Service Notions

Performance management deals with the notion of services, among other things, as discussed in Chapter 1, "Understanding the Need for Accounting and Performance Management." The term service implies the concept of a Service Level Agreement (SLA). This is an agreement whereby a service provider agrees to provide certain SLA parameters for a specific service: uptime, guaranteed bandwidth, minimum response time, minimum jitter, minimum packet loss, and so on.

SLAs offer service providers the ability to provide additional services, implement competitive pricing schemes, and gain a competitive edge. For example, a premium price can be defined for a faster (either faster than or just fast) VPN connection so that the users can take advantage of real-time applications. After defining the SLA parameters, the service provider is supposed to verify the delivered level of service. Note that the customers also should monitor the delivered service quality.

We distinguish between two categories of SLA parameters, also called metrics: intrinsic and operational. Intrinsic parameters are essential to the service itself, and operational factors depend on the procedures to deliver and maintain a service:

Intrinsic— These metrics are related to the service quality and can consist of some or all of the following components:
- Latency or network delay—The time it takes a packet to traverse from one endpoint to another.
Network delay = propagation delay + serialization delay + queuing delay (at the device)
- Jitter or latency variance—The variation of the delay due to queuing, load balancing, etc., which is an issue especially for voice and real-time applications.
- Availability of the network or a specific service
Availability = (uptime) / (total time)
Throughput / available bandwidth
CPU utilization
Buffer and memory allocation (size, misses, hit ratio)
- Packet loss—This feature requires the counting of packets between the outbound interface of the source device and the inbound interface of the destination device. Reasons for packet loss can be CRC errors, queue dropping, route changes, device outages, misconfigured access control lists, and others.
- Out of sequence/packet reordering—This can be caused by queuing or load balancing.
- Errors—Include failed components, devices, links, and others.
Operational— These metrics relate to a service's functional factors:
- Mean Time to Provision
- Mean Time to Restore
- Mean Time to Repair
- Mean Time Between Failures

Figure 3-10 summarizes the service level parameters.

Figure 3-10. Service-Level Parameters

[View full size image]

Even though the TMN and eTOM framework building blocks describe the concepts of service level management and TMF's GB917 specifies SLA management, service providers often offer similar services with different SLA parameters.

Most of the time, the SLA implies monetary penalties under certain circumstances—for example, no connectivity for a period of time, a too-high percentage of packet loss, or exceeding delay or jitter results in a refund to the customer.
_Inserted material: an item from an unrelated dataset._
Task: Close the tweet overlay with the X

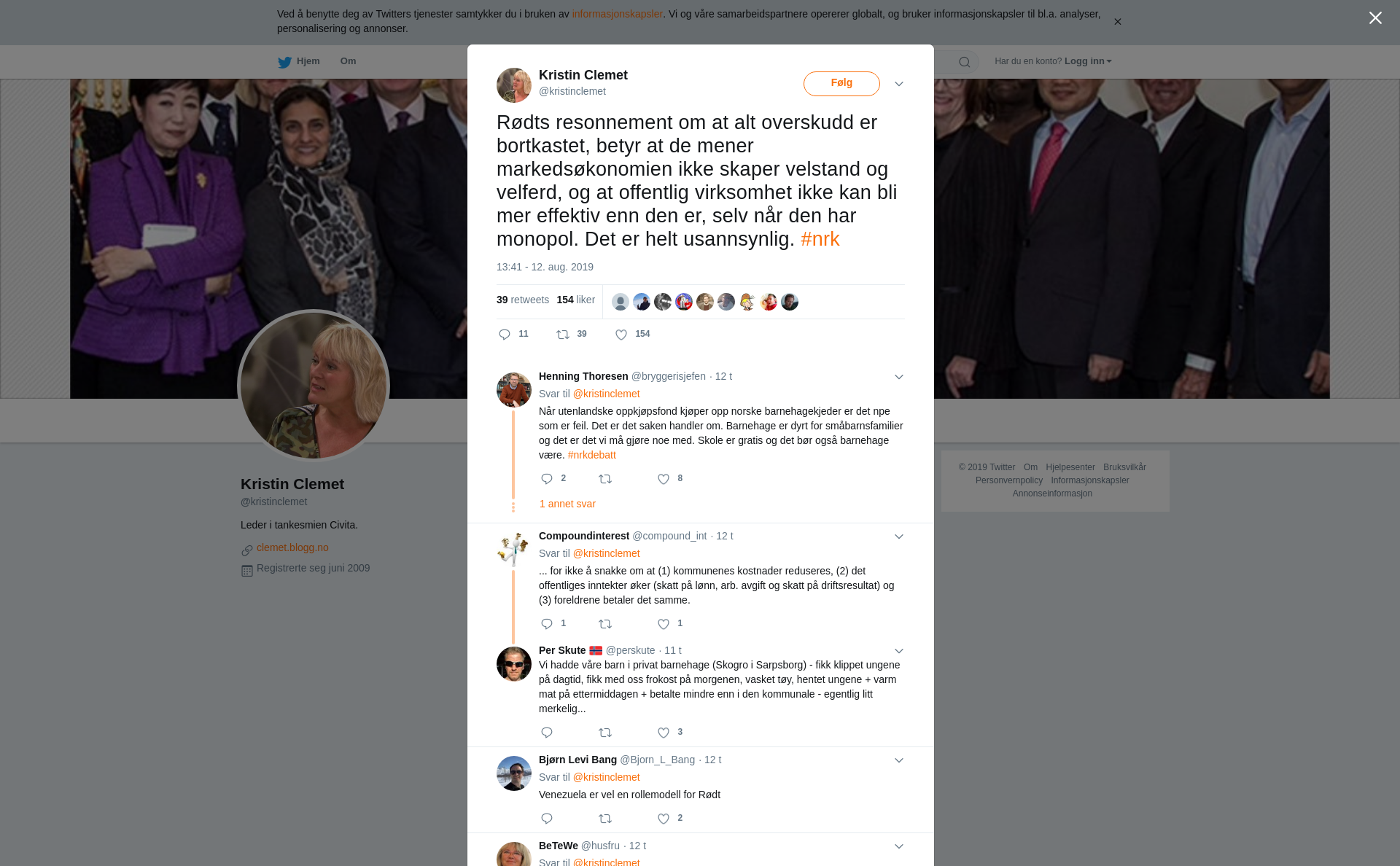Action: click(x=1375, y=18)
Therefore, the implications are important. Yet TMN and eTOM leave some details open. How should you measure the intrinsic SLA parameters? Should you use active probing or passive measurement for delay measurement? If active probing is the solution, which interval, frequency, or packet size should you use? In case of passive measurement, which packet sampling parameters should be applied? How should you deduce the statistics of the real traffic?

The ITU-T defined a set of objectives for performance service parameters in specification Y.1541, Network Performance Objectives for IP-Based Services:

"The objectives apply to public IP Networks. The objectives are believed to be achievable on common IP network implementations. The network providers' commitment to the user is to attempt to deliver packets in a way that achieves each of the applicable objectives. The vast majority of IP paths advertising conformance with Recommendation Y.1541 should meet those objectives. For some parameters, performance on shorter and/or less complex paths may be significantly better."
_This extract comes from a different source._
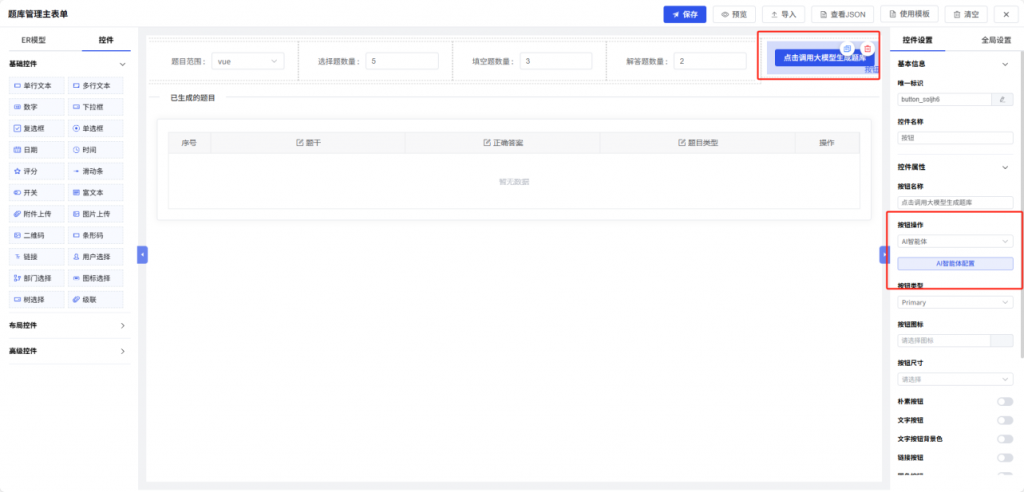This screenshot has height=492, width=1024.
Task: Choose the 富文本 widget
Action: (x=95, y=193)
In summary, Y.1541 suggests these parameters, and they can be considered current best practice definition.

The IETF IP Performance Metric (IPPM) working group developed a set of standard metrics that can be applied to the quality, performance, and reliability of Internet data delivery services. The metrics, as defined by IPPM, do not represent a value judgment (they don't define "good" and "bad") but rather provide guidelines for unbiased quantitative measures of performance.

For voice quality, there is a specific parameter: the Mean Opinion Score (MOS). However, the MOS is subjective. It ranges from 5 (excellent) to 0 (unacceptable). A typical desirable range for a voice over IP network is from 3.5 to 4.2. MOS is defined by ITU-T Recommendation G.107 (E-Model). Chapter 15, "Voice Scenarios," describes voice management in detail.

Most of the time, you have to rely on best practices, and these rely on some (basic) statistics.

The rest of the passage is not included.